Nothing.
Let me state that another way. The best title you can put on any slide is no title whatsoever.
Why?
As John Medina has written, human brains are easy to distract. This makes a certain sense in the history of survival: being able to notice something new in your visual field could be the difference between finding dinner and being dinner.
But when it comes to slide design, putting audiences first means you need to drop out all those survivalist distractions, and focus on the central idea.
Remove anything that is not the single central idea.
Delete titles: they delay your eyes from focusing on the main content of the slide.
Here’s a few reasons why:
Your audience does not (necessarily) look where you would want them to at first glance of your slide. Remember, the audience has not seen your slide before. Things that you have stopped seeing because you’ve been tweaking your talk so much could jump out to the immediate attention of an audience member. Take a slide like this one:

The photo probably attracts attention first because it has a lot of color. Some might first notice the text on the image. And yes, some in your audience might look to the title first.

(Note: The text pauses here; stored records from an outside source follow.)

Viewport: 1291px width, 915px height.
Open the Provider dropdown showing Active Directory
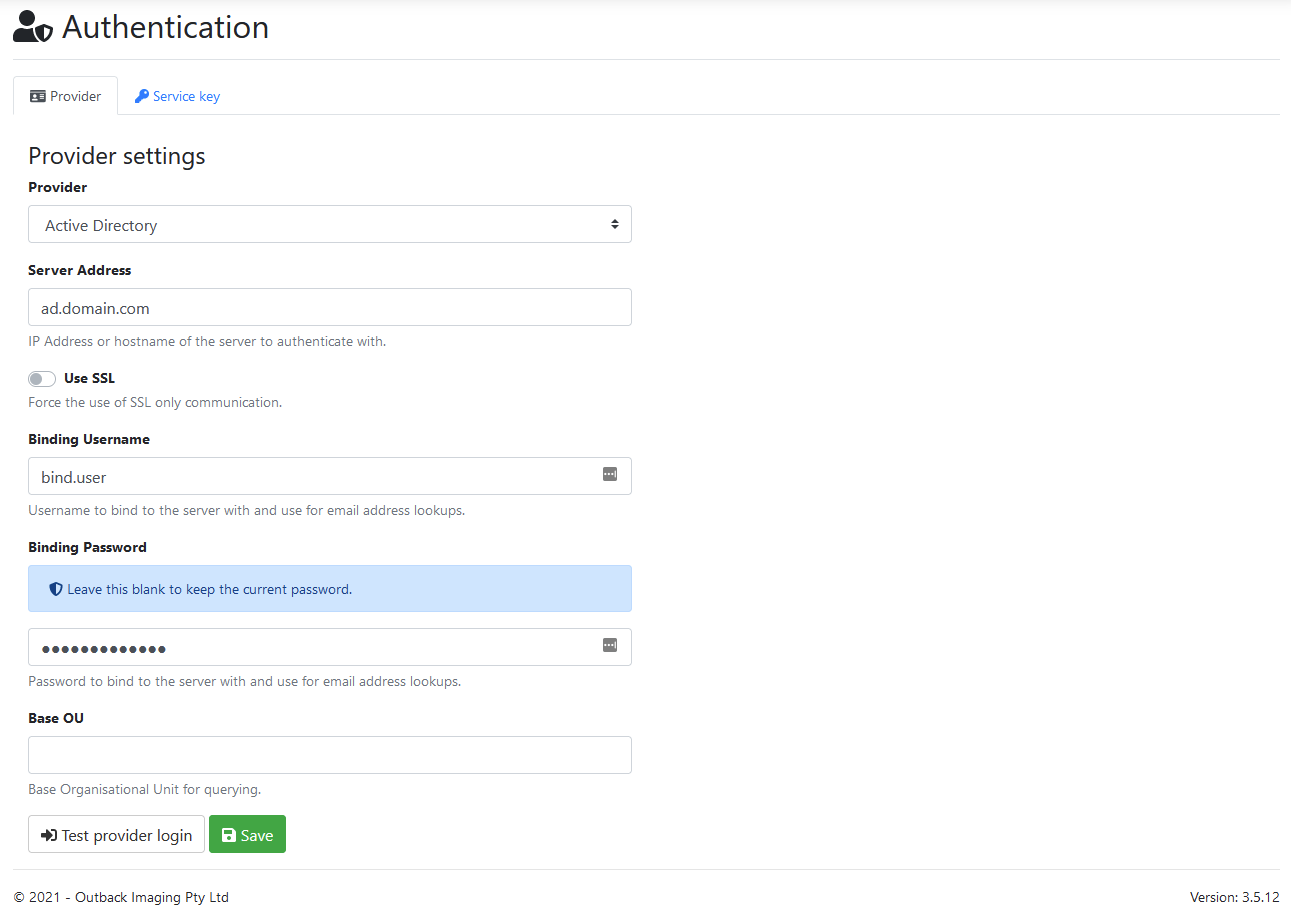click(320, 225)
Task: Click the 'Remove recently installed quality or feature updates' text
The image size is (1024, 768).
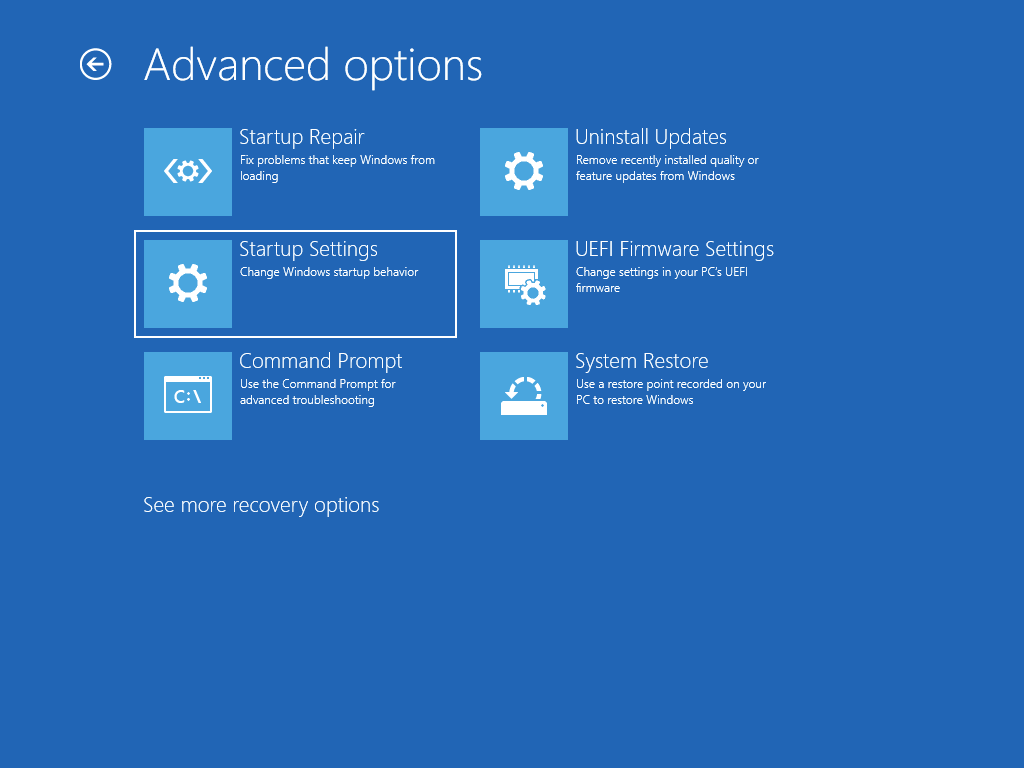Action: tap(666, 168)
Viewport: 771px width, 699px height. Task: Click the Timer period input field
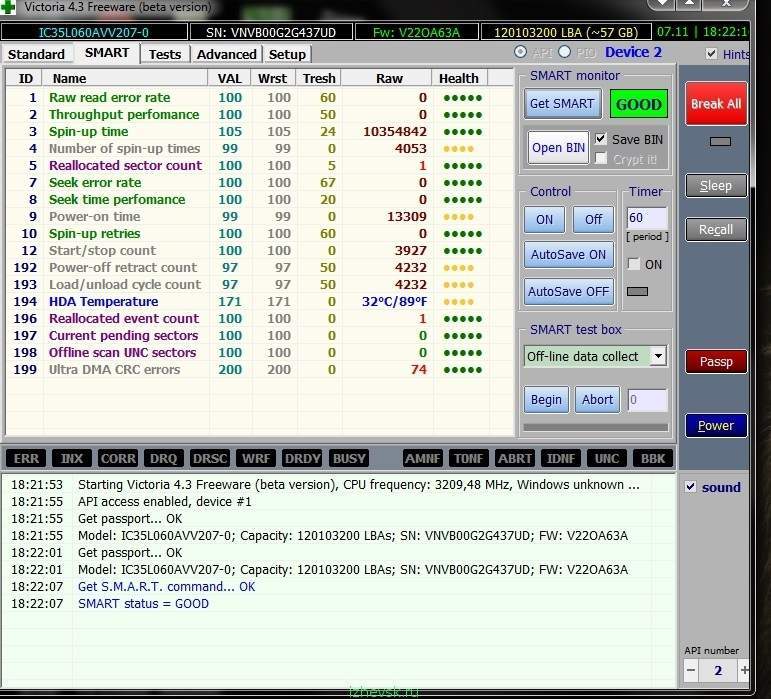[646, 219]
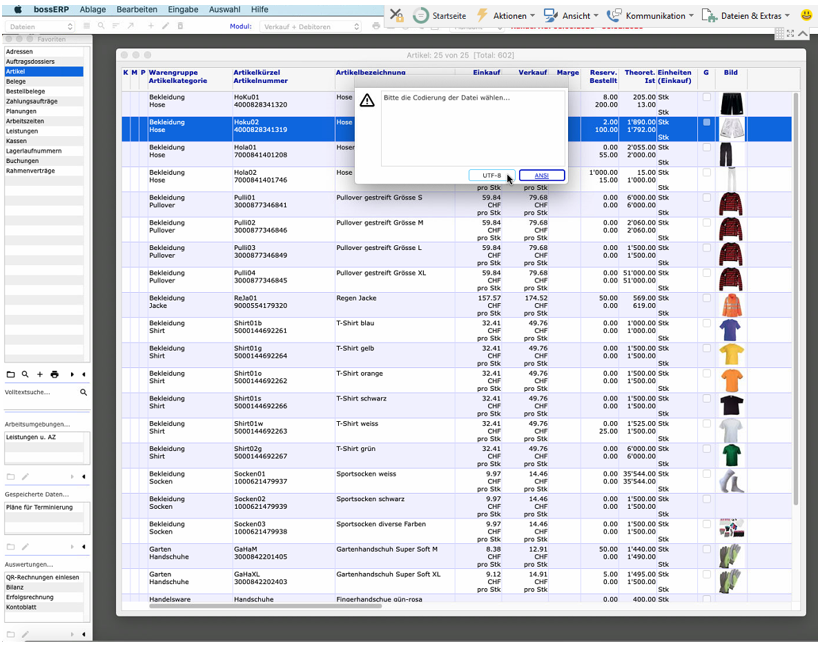The image size is (826, 645).
Task: Click the Startseite home icon
Action: pyautogui.click(x=421, y=16)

So if you’ve written the slide with the idea that people will linger on the title to get their bearings, then much of your audience’s attention is not where you think it is. This sets you up to lose your audience before you really get going.
How? The audience’s initial gazes are probably more a mapping survey: the audience scans the visual elements of the image to start applying meaning to them. This process starts a din of “noise” in the audience’s mind as they start to resolve your central idea. If this noise level gets too much, an individual might look away from the slide completely to lessen the almost painful frustration of too much to take in.
Busy slides are noisy slides in the minds of your audience.
Lessening how long noise lasts in your audience’s mind means more time for them to focus back on you, the speaker. Titles should be the first to go for a very simple reason:
You will say the title out loud. After all, a slide is a supplement to your words, so why add the visual distraction of the title if you’re going to tell the audience that anyway?

But why is it that deleting the title feels so odd?
If you are new to audiences first design, you tend to apply document design sensibilities to your slides. In text documents, titles are of vital importance: section headings, figure titles/captions, and chapter titles spark the audience’s attention after they’ve slogged through a long text passage. These sign-posts also quickly establish the structure of the document to ease reading flow. (Sub)-titles can act as easy bookmarks for when the reader leaves the document for a time. When you’re reading a book, think of how much easier it is to jump back in at a chapter start than mid-way down a page of straight text.
But as I’ve noted previously, talks are not manuscripts.
Changing to a new slide, especially one with a different layout than the preceding one, is a spark for the audience’s attention. So you do not need titles to call attention to a slide’s context.
The slide calls attention to itself.
When you cut the title, not only do you save the audience from the din of orienting themselves, you get back a whole bunch of space to play with. Now your picture can be as big as the slide will allow. Or if it’s a text slide, you can use an even larger font, making it even easier to read. The bigger the element, the more clear it is, and the more central that single idea is on the slide. You’ve got a slide that looks like a billboard.
So cut the titles from your slides.
Unless:
The title is the only thing on the slide.
If you’re giving a long talk, title-only-slides can act the same way they do in documents: as section markers. These text-only slides can provide a convenient pause to bring the audience’s attention back in for the next arc of your inspiring narrative.
But use audiences first design sensibility: The Title Card.
This is a slide that is nothing but title. Chances are the slide before and after a title card looks different. So the layout alone will attract audience attention.
Title cards are an example of treating text like a picture. Used sparingly, title cards are great attention grabbers.
In summary:
Drop titles if there are any other elements on the slide, and let your oral comments be the title.
If you’d like to use a title to introduce a new section, put only a title on a slide, and use the slides that follow to hold the images and text of that section.
Put audiences first: keep their minds captivated but do not overload them.